Consigne a: Recopie telles quelles toutes les lignes des enregistrements, sans reprendre les images.

Extrait:
****
L'Île du docteur Moreau - Island of Lost Souls, Erle C. Kenton (1932)

 Recueilli sur un cargo, Edward Parker est jeté par-dessus bord après une dispute avec le capitaine, à proximité d'une petite île tropicale. Il y rencontre le Docteur Moreau : un scientifique fou, qui réalise des expériences génétiques épouvantables sur des animaux, cherchant à les rendre humains. Mais ses expériences ont donné lieu à des abominations, à l'exception de Lota, la belle femme panthère...

Cette première adaptation parlante du classique de H.G. Wells est une production lancée par Paramount après le succès du Docteur Jekyll et M. Hyde de Rouben Mamoulian (1931), ce dernier explorant déjà le thème de la mutation, de l’animalité trouble et du sexe. Le studio Paramount s’inscrivait ainsi dans le sillon lucratif de l’horreur initié par Universal avec ses adaptations de Dracula par Tod Browning et bien sûr les Frankenstein de James Whale. Cela se ressent dans les partis-pris du film, penchant largement plus sur le côté horrifique, dérangeant et inquiétant que sur les questionnements philosophiques et scientifiques du roman, ce que lui reprochera d’ailleurs H.G. Wells qui désavouera cette adaptation.
****
Enregistrements:
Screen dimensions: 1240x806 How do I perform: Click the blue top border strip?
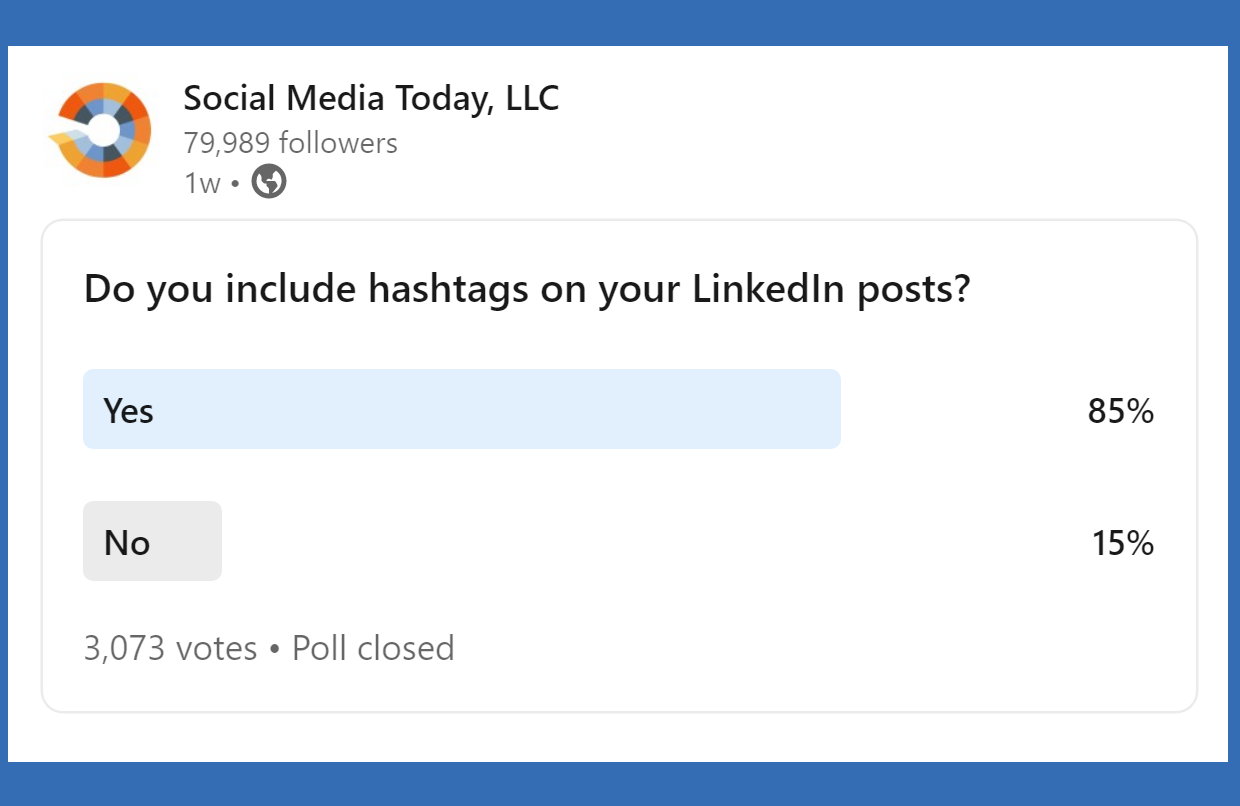(x=620, y=22)
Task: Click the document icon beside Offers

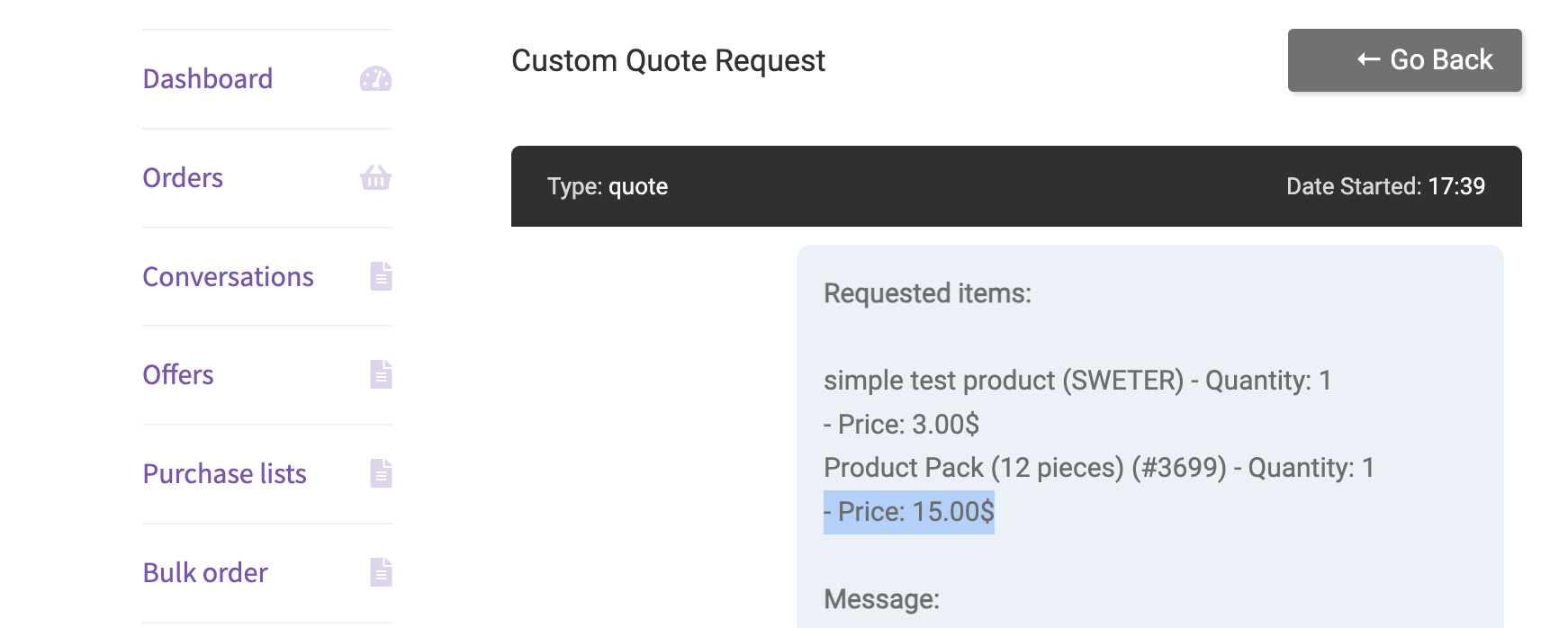Action: (x=381, y=374)
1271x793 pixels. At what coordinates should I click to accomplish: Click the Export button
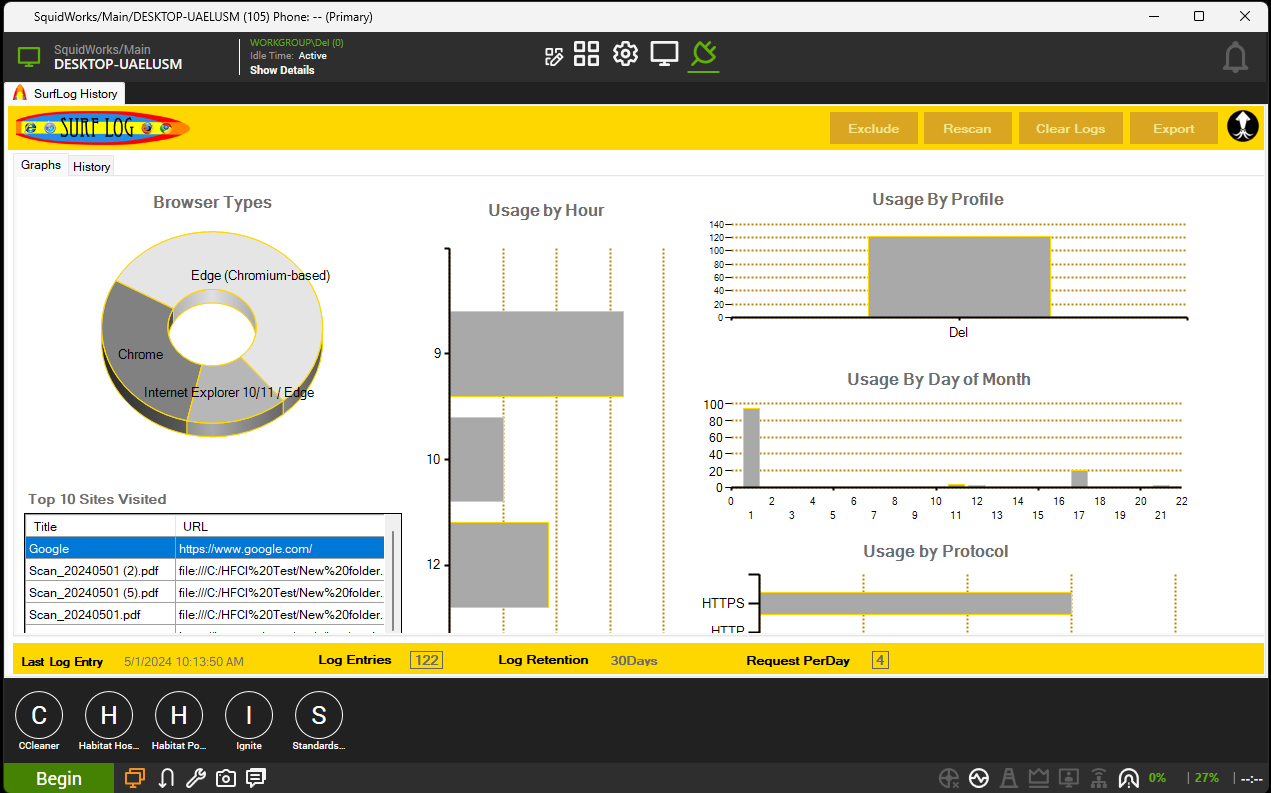click(x=1173, y=128)
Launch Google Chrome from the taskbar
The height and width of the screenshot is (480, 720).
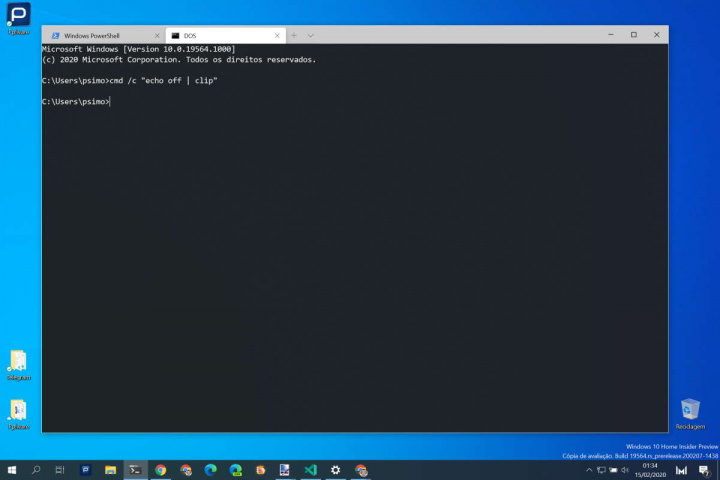point(160,470)
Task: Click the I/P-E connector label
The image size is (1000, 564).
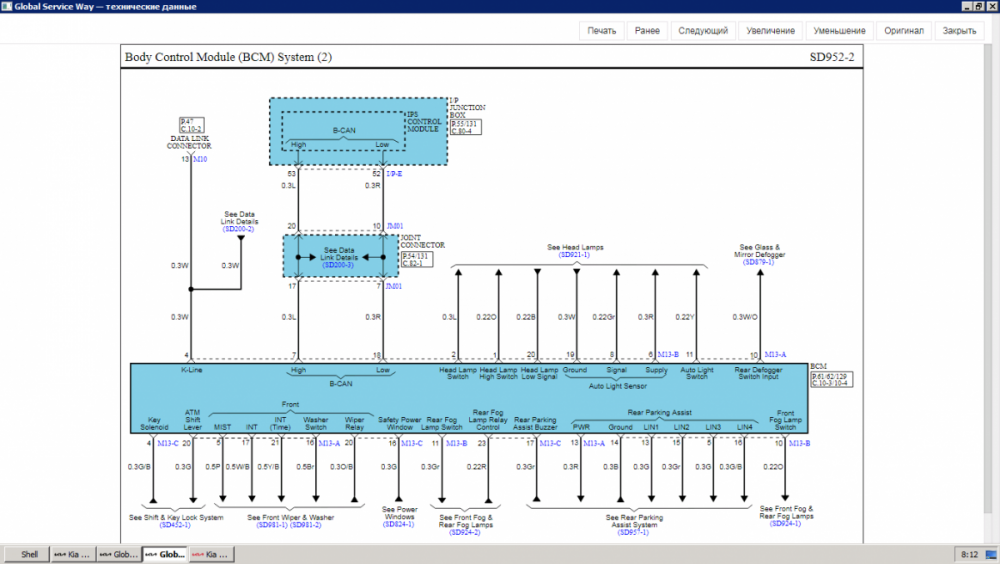Action: point(394,173)
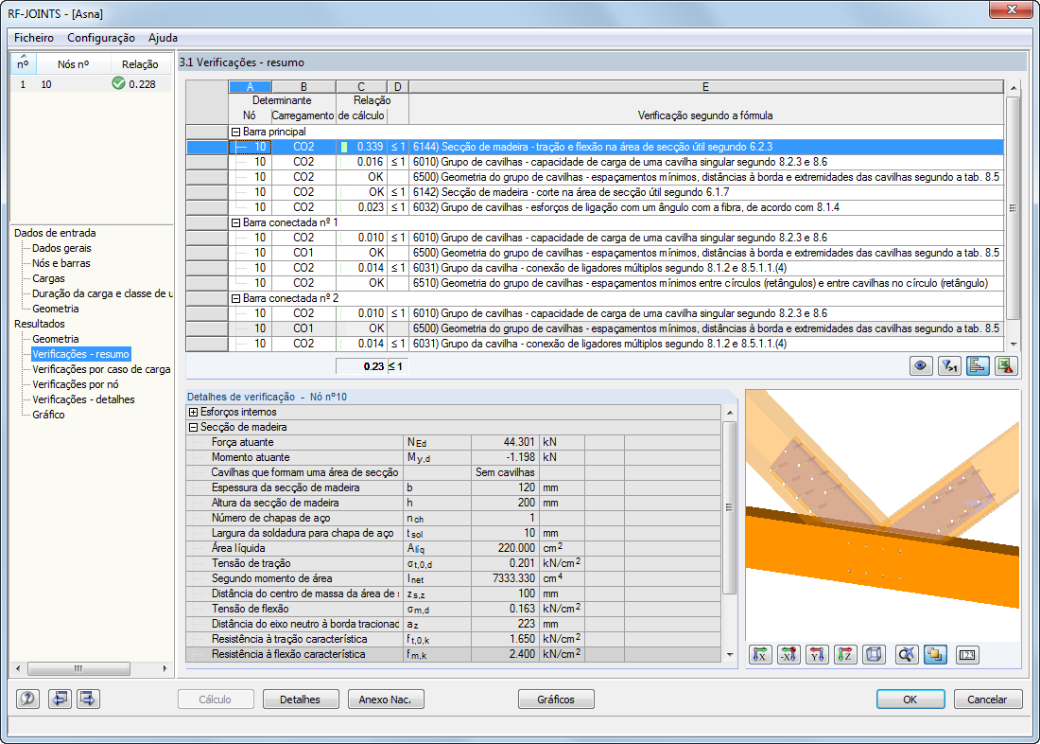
****
Consigne b: Poursuis l'extrait consacré au film L'Île du docteur Moreau de 1932 à la suite de sa dernière phrase.

Réponse a:
Screen dimensions: 1240x806 How do I perform: Click the blue top border strip?
(x=620, y=22)
Task: Click the document icon beside Offers

Action: (x=381, y=374)
1271x793 pixels. At what coordinates should I click to accomplish: Click the Export button
click(x=1173, y=128)
Launch Google Chrome from the taskbar
The height and width of the screenshot is (480, 720).
point(160,470)
Task: Click the I/P-E connector label
The image size is (1000, 564).
Action: point(394,173)

Réponse b:
Le film s’inscrit dans un contexte passionnant où la période pré-code permet quelques éléments très dérangeants dans ce type de récit fantastique et d’aventure. L’île du Docteur Moreau, sorti en décembre 1932, suit ainsi Les Chasses du Comte Zarrof de Ernest B. Schoedsack et Irving Pichelsorti en novembre de la même année, et Freaks de Tod Browning sorti au mois de février. Les trois films partagent une dimension mystérieuse et exotique, une figure de démiurge pensant dominer les hommes et la nature, et une attirance/répulsion pour un « bestiaire » dont il faudra dépasser la monstruosité pour comprendre la souffrance et les tourments. Au mélodrame de Browning et à l’aventure de Schoedsack, Erle C. Kenton troque un résultat aussi irrégulier que fascinant.

Le choix est ici d’instaurer une atmosphère inquiétante, dérangeante, dans le fond et la forme. La dimension mutante bien sûr dégagée par les créations du Docteur Moreau (Charles Laughton) se répercute aussi sur la faune de la jungle conçu par le directeur artistique Hans Dreier où le sentiment « d’ailleurs » se ressent de façon plus contre-nature qu’exotique. Le bestiaire dégage une étrangeté à la fois menaçante et pathétique par la dualité ressentie entre leur animalité d’origine et l’humanité greffée par les manipulations du docteur Moreau.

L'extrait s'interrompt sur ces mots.